> **Problem to work on**: Could you copy out all of the records below exactly, leaving out every picture?

> **Data listing**:
----
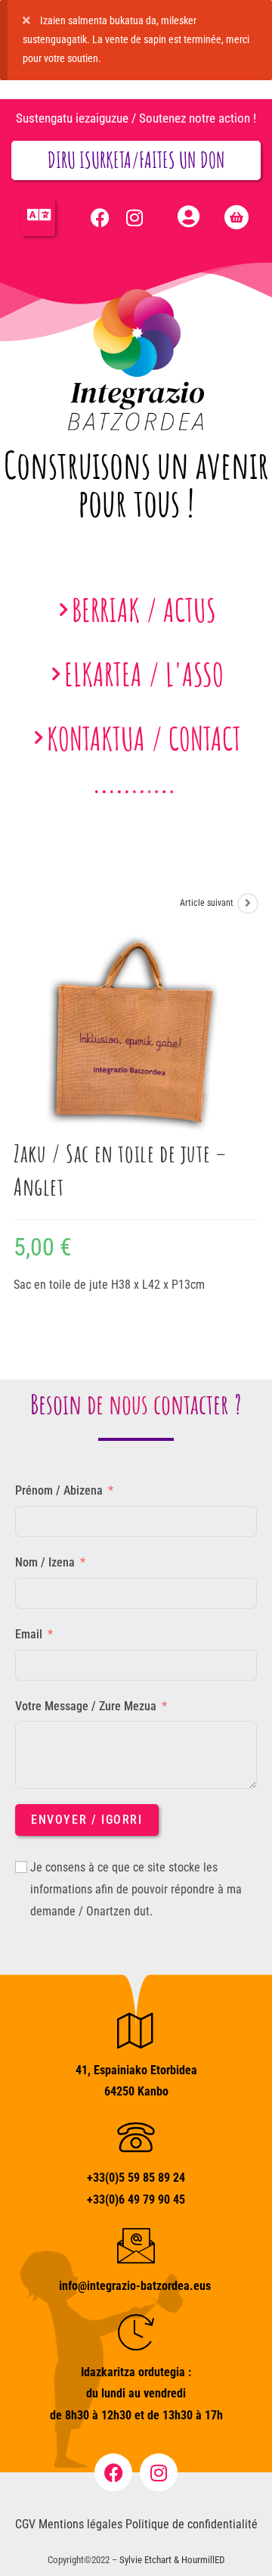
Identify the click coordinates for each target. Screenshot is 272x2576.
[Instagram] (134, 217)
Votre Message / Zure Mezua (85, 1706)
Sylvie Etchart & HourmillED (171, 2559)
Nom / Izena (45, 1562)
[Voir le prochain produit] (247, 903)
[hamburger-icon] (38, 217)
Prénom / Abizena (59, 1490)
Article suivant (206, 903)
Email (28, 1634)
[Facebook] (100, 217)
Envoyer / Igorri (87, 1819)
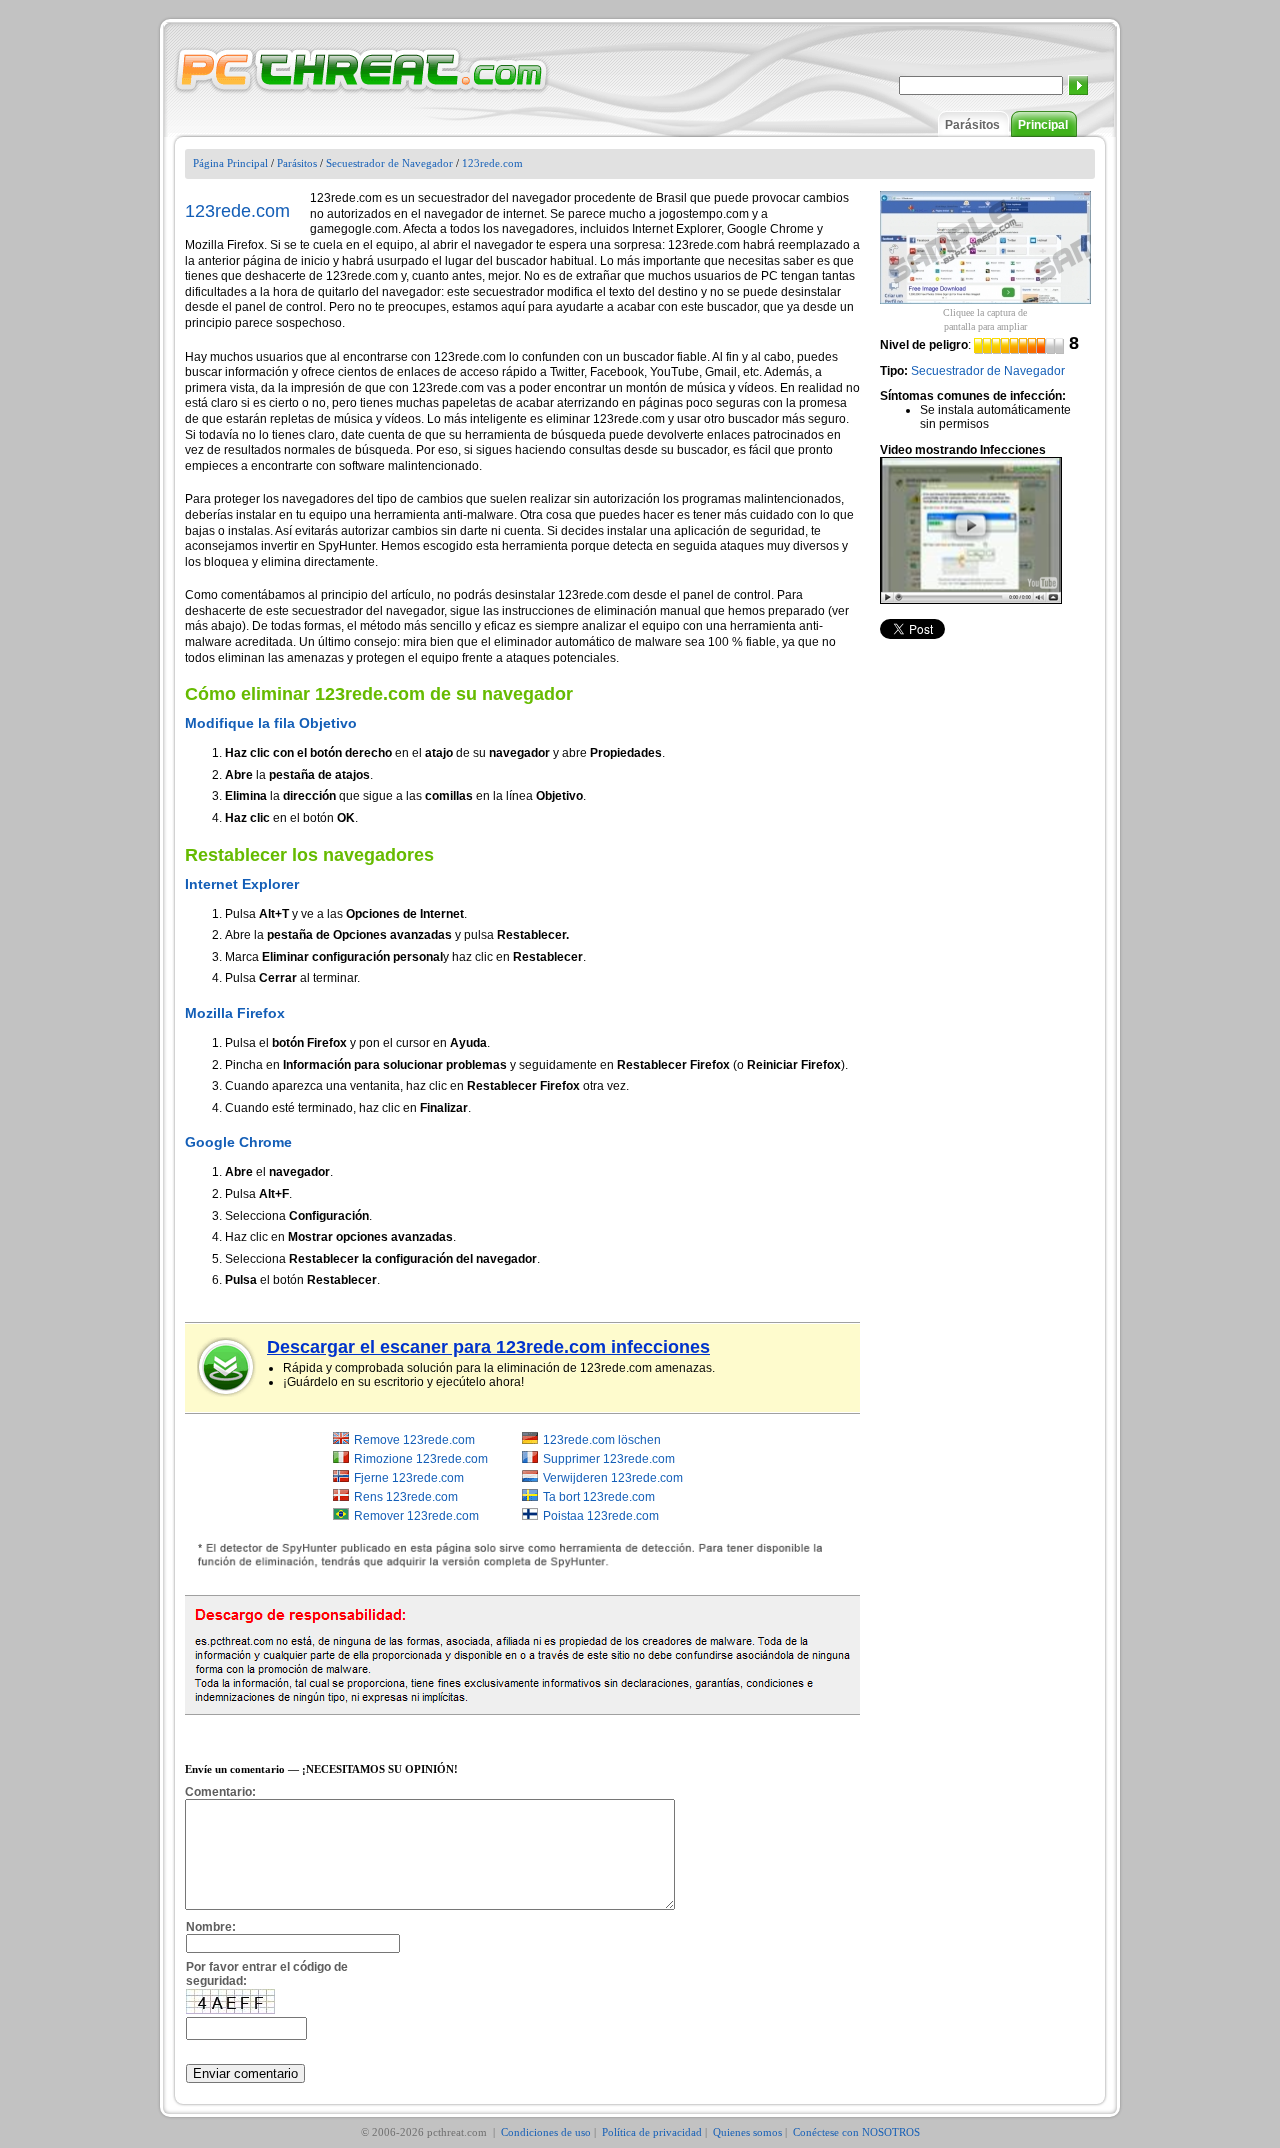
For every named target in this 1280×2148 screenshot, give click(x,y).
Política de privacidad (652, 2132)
----
> **Exercise answer**:
Identify the click coordinates for each target. Screenshot is 272x2576.
[Instagram] (134, 217)
Votre Message / Zure Mezua (85, 1706)
Sylvie Etchart & HourmillED (171, 2559)
Nom / Izena (45, 1562)
[Voir le prochain produit] (247, 903)
[hamburger-icon] (38, 217)
Prénom / Abizena (59, 1490)
Article suivant (206, 903)
Email (28, 1634)
[Facebook] (100, 217)
Envoyer / Igorri (87, 1819)
For every named target in this 1280×2148 screenshot, give click(x,y).
Política de privacidad (652, 2132)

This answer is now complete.